If the neurologist or pediatrician suspects one of the mucolipidoses, he/she will usually take a family history and history of the person’s symptoms along with a detailed neurological examination. Some of the tests that are used to diagnose mucolipidoses include:
- blood tests which measure the activity of enzymes in the blood
- skin biopsy to measure the activity of enzyme in the skin culture
- ML IV can be tested with a conjunctival swab which checks for inclusion bodies
- genetic testing – to check for various genotypes of mucolipidoses
Currently, no specific treatment is available for mucolipidoses. Treatment is aimed at preventing complications and enabling independent living. An interdisciplinary team of doctors including pediatricians, neurologists, orthopedicians and physiotherapists will be required to take care of the clinical needs of the child/adult. In the early stages when just diagnosed, it is important to immediately start physiotherapy and rehab to prevent further deterioration and maintain a certain level of mobility.
Physiotherapy is highly recommended to preserve muscle strength. Wheelchairs may be required in some cases. Adaptive devices are also useful to perform daily tasks. Some of the devices include specialized crutches and sticks, special utensils for eating and communication aids. Other helpful therapies include occupational therapy and speech therapy.
Children and adult who develop weak bones must get adequate calcium and if necessary bisphosphonates to prevent fractures.
For children with corneal clouding, a surgery may be required to reduce the cloudiness. Children with ML must be given proper nutrition and nutritional supplements as they often fail to grow and thrive. Proper precautions must be taken to avoid respiratory infections. Vaccines to prevent pneumonia and meningitis must be given at the right time. Any suspected infection must be immediately treated with antibiotic therapy.
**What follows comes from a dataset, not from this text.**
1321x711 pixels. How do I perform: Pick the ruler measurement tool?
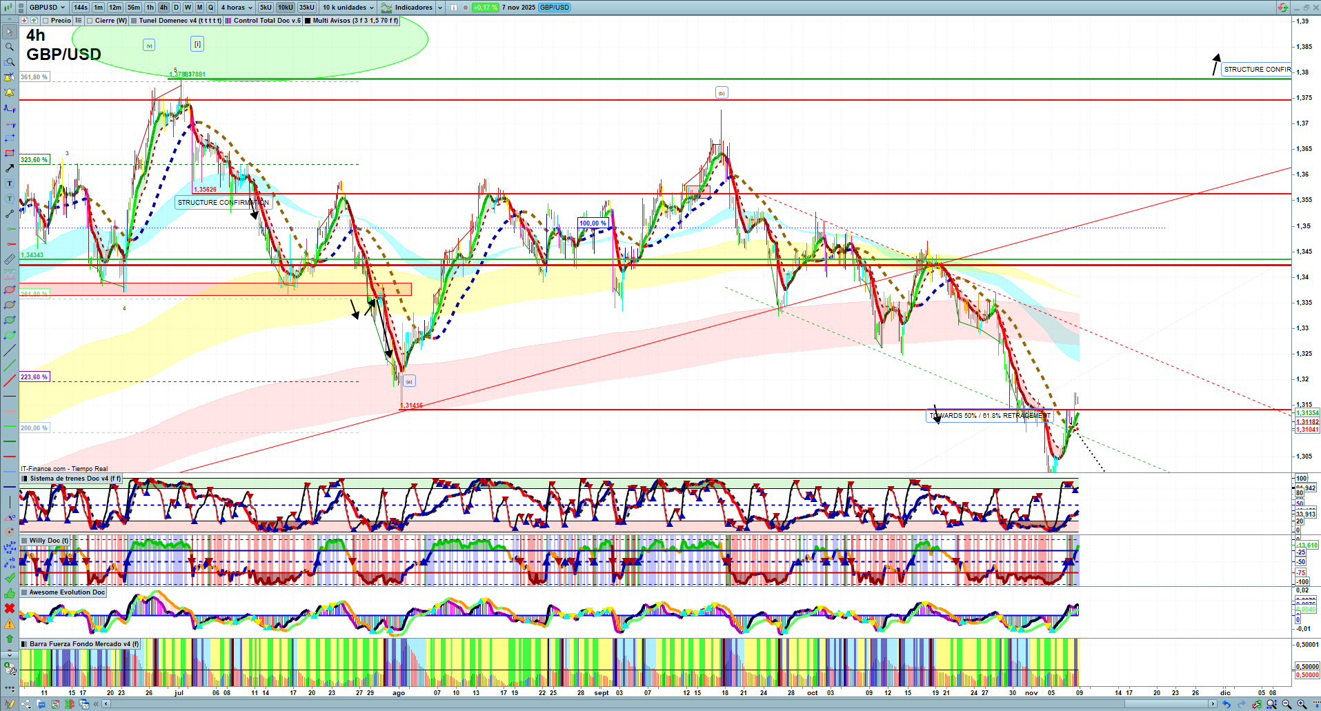pyautogui.click(x=10, y=260)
Children and adults with mucolipidoses must be encouraged to participate in all life activities and must be encouraged to go to regular schools, colleges and participate in social activities. Genetic counselling and psychosocial counselling must be made available whenever required with other supportive measures.
If there is a known case of ML in the family, it is absolutely essential for closest female relatives like siblings, uncles, aunts and cousins to test for carrier status.
If a woman with a carrier status is pregnant, prenatal test is essential to determine if the fetus has the disease mutation.